EXERCISE GOAL >> List all the lines in these records that hold "right".
(SOURCE DATA)
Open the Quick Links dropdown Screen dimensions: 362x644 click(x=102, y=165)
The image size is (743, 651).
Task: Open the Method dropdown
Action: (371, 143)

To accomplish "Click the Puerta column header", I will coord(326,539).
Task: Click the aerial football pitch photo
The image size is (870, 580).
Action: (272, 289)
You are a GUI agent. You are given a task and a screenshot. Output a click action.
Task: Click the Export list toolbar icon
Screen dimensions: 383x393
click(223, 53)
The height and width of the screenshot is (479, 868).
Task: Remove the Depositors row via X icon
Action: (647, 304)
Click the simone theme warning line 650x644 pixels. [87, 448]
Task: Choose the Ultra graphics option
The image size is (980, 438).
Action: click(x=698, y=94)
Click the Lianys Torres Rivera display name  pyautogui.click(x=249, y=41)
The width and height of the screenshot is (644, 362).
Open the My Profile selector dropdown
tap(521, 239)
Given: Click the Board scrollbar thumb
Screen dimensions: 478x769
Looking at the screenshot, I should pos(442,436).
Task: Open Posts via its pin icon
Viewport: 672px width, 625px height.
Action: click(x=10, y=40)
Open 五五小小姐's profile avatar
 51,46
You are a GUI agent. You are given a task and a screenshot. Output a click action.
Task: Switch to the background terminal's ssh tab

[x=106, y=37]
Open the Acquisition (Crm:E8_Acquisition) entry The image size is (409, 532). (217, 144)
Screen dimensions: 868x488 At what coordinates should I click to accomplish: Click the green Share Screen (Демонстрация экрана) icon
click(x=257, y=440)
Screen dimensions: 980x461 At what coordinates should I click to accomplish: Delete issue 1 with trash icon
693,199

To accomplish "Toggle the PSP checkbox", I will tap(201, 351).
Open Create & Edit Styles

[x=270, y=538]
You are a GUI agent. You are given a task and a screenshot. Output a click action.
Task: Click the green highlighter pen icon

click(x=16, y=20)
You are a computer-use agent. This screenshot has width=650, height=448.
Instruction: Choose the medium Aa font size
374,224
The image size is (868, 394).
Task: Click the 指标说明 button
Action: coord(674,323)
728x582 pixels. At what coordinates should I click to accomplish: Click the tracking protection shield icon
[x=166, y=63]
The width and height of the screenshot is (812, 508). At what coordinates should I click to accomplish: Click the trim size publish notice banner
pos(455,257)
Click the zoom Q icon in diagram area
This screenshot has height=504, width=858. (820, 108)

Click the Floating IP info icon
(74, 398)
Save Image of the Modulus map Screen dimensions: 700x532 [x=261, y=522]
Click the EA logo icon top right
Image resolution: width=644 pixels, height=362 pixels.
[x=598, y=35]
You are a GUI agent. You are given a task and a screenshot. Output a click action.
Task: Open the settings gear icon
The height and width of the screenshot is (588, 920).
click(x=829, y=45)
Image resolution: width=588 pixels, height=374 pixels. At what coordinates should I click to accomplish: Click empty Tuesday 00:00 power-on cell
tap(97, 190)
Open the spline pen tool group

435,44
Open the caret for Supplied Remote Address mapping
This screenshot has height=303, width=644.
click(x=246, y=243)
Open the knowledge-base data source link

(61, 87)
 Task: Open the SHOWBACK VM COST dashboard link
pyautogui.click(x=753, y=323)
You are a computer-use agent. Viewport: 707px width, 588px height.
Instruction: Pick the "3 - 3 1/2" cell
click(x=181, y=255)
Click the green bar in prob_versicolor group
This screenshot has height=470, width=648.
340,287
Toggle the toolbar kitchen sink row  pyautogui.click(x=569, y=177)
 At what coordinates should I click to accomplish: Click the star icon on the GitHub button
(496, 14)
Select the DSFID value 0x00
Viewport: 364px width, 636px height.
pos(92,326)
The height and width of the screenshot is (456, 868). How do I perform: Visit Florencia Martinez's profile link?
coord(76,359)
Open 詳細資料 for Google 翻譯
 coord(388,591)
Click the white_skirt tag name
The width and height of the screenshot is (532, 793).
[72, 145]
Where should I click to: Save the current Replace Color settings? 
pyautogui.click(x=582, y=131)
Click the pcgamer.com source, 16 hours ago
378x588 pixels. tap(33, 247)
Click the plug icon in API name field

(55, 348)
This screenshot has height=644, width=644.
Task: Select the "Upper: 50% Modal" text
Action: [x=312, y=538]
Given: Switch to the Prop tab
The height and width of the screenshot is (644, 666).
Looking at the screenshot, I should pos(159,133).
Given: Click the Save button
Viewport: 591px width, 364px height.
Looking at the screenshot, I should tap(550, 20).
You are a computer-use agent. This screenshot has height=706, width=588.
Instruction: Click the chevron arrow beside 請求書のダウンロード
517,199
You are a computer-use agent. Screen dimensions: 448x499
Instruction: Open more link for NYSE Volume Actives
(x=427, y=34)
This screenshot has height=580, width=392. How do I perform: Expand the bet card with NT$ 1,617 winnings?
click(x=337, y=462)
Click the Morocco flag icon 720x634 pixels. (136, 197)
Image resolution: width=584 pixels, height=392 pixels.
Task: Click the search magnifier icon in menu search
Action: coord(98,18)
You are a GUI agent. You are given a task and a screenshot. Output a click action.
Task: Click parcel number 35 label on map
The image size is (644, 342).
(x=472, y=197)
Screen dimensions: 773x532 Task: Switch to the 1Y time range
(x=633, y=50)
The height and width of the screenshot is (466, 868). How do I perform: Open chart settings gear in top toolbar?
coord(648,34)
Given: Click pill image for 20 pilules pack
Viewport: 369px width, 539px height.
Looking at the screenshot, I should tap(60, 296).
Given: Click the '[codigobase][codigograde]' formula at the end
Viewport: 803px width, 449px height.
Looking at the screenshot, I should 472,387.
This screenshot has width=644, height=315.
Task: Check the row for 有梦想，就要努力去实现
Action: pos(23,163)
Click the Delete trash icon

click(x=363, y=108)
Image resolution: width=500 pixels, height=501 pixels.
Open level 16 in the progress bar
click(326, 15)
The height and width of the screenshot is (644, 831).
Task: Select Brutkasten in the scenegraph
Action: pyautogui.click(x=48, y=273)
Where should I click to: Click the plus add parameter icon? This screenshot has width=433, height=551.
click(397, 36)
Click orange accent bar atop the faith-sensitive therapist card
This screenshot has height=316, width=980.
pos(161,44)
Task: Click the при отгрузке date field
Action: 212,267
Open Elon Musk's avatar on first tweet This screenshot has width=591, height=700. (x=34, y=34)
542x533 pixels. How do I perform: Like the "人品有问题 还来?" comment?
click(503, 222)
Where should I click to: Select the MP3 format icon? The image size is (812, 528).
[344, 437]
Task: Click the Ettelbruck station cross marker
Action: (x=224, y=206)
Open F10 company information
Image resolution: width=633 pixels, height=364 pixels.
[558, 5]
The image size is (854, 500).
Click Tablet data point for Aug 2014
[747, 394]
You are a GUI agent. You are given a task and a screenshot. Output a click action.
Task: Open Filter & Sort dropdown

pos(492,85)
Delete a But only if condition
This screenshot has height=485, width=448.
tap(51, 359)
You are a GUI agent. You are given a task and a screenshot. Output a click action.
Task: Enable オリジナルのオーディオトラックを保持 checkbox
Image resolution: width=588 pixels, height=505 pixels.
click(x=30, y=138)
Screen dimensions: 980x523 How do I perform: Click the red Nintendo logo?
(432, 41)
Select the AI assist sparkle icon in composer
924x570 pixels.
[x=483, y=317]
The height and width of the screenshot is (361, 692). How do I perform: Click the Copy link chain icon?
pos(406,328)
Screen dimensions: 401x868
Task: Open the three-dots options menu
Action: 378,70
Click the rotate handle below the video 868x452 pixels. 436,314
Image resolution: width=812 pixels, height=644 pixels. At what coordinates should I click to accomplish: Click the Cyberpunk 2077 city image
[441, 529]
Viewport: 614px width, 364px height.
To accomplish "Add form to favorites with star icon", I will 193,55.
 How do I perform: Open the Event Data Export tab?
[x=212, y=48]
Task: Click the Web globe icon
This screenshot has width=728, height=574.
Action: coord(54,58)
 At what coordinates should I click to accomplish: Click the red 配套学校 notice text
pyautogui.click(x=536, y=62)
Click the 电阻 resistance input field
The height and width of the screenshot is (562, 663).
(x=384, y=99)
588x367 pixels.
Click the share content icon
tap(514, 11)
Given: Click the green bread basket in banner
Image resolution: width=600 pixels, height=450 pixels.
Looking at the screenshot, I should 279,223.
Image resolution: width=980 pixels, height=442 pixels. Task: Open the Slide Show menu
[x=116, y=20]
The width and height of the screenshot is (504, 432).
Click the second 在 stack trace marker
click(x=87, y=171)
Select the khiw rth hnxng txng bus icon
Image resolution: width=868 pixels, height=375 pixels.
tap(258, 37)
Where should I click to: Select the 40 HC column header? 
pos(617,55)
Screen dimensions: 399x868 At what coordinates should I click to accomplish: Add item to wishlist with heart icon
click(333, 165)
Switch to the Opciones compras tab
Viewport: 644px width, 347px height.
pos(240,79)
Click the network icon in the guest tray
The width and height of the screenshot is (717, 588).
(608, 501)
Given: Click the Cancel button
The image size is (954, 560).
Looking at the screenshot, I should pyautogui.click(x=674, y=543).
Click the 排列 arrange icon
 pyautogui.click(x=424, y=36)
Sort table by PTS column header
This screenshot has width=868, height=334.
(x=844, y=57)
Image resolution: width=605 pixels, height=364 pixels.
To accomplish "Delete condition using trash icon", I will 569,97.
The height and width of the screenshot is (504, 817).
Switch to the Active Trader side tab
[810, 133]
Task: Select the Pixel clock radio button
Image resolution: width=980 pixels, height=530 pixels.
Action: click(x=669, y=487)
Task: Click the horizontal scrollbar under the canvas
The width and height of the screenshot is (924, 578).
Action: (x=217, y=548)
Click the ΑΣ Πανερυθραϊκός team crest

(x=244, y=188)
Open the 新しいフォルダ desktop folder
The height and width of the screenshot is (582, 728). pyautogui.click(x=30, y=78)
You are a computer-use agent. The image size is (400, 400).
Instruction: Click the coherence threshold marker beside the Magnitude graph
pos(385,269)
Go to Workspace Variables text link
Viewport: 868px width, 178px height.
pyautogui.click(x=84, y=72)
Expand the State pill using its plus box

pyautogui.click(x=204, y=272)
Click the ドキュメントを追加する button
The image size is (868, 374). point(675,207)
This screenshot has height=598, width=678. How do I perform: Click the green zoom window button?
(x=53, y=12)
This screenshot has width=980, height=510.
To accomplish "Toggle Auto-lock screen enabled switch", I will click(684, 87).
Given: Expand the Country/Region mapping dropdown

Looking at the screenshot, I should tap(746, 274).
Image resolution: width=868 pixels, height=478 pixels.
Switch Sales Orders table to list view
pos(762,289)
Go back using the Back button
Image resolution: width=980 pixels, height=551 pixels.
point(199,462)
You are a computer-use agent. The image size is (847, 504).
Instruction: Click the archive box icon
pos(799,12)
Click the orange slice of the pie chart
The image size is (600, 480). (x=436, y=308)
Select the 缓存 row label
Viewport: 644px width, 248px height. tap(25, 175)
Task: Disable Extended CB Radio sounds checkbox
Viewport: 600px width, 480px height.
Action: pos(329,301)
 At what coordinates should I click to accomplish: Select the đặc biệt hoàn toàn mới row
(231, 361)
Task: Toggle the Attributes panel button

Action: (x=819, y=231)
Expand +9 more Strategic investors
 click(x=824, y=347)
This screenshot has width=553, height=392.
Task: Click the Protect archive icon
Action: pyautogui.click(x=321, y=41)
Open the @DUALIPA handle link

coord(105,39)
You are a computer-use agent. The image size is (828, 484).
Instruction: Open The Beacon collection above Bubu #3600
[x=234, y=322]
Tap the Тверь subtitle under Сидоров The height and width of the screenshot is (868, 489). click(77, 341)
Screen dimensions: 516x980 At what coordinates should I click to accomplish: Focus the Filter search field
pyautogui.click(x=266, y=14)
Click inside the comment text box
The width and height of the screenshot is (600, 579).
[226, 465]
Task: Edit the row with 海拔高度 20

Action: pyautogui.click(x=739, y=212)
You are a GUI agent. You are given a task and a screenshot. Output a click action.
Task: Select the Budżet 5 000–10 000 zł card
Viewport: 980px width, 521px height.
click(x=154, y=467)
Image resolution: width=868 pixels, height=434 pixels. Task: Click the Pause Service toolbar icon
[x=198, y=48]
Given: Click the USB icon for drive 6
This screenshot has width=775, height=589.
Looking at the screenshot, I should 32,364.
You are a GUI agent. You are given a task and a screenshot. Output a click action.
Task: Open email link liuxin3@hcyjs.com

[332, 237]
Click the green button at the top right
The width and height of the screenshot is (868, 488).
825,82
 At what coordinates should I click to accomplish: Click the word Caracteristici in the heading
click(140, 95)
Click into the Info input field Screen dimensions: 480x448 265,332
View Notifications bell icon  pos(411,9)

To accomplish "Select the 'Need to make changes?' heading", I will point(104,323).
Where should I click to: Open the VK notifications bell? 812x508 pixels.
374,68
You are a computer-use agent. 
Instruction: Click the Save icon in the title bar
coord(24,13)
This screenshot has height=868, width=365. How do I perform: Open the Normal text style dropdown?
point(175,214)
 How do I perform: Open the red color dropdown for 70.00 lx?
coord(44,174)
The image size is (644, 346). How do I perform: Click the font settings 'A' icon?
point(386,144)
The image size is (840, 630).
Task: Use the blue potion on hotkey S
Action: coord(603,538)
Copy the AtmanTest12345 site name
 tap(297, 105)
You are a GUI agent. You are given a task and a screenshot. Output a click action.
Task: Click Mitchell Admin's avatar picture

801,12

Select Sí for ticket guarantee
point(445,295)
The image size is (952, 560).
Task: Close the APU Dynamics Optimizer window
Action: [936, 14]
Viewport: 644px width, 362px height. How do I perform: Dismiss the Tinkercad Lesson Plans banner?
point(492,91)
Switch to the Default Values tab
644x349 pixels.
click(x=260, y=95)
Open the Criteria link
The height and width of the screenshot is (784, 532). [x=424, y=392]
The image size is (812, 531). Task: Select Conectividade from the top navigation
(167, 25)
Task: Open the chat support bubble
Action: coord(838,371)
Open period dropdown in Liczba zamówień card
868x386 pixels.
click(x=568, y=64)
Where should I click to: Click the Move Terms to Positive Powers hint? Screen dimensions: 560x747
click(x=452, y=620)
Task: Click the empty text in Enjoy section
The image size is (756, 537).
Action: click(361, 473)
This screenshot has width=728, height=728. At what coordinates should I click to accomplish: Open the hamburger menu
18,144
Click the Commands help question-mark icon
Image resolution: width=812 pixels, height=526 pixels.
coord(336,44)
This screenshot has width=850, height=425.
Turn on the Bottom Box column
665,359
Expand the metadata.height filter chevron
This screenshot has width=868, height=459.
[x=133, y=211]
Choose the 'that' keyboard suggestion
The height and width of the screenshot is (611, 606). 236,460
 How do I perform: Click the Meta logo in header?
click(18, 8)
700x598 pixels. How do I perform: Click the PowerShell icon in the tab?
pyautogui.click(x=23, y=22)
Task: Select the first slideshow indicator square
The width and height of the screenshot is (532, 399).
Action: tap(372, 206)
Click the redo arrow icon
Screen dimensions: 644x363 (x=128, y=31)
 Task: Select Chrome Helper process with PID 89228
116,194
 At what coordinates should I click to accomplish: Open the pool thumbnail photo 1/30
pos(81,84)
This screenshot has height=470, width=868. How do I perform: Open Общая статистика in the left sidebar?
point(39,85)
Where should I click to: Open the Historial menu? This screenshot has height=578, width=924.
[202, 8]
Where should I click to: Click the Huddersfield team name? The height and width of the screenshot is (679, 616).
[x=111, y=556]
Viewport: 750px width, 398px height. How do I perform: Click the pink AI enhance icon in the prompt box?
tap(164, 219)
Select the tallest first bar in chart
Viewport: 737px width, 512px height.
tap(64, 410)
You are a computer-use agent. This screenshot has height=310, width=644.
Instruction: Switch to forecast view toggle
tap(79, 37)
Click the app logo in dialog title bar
(End SOURCE DATA)
TASK SOLUTION >>
Click the EA logo icon top right
Click the green button at the top right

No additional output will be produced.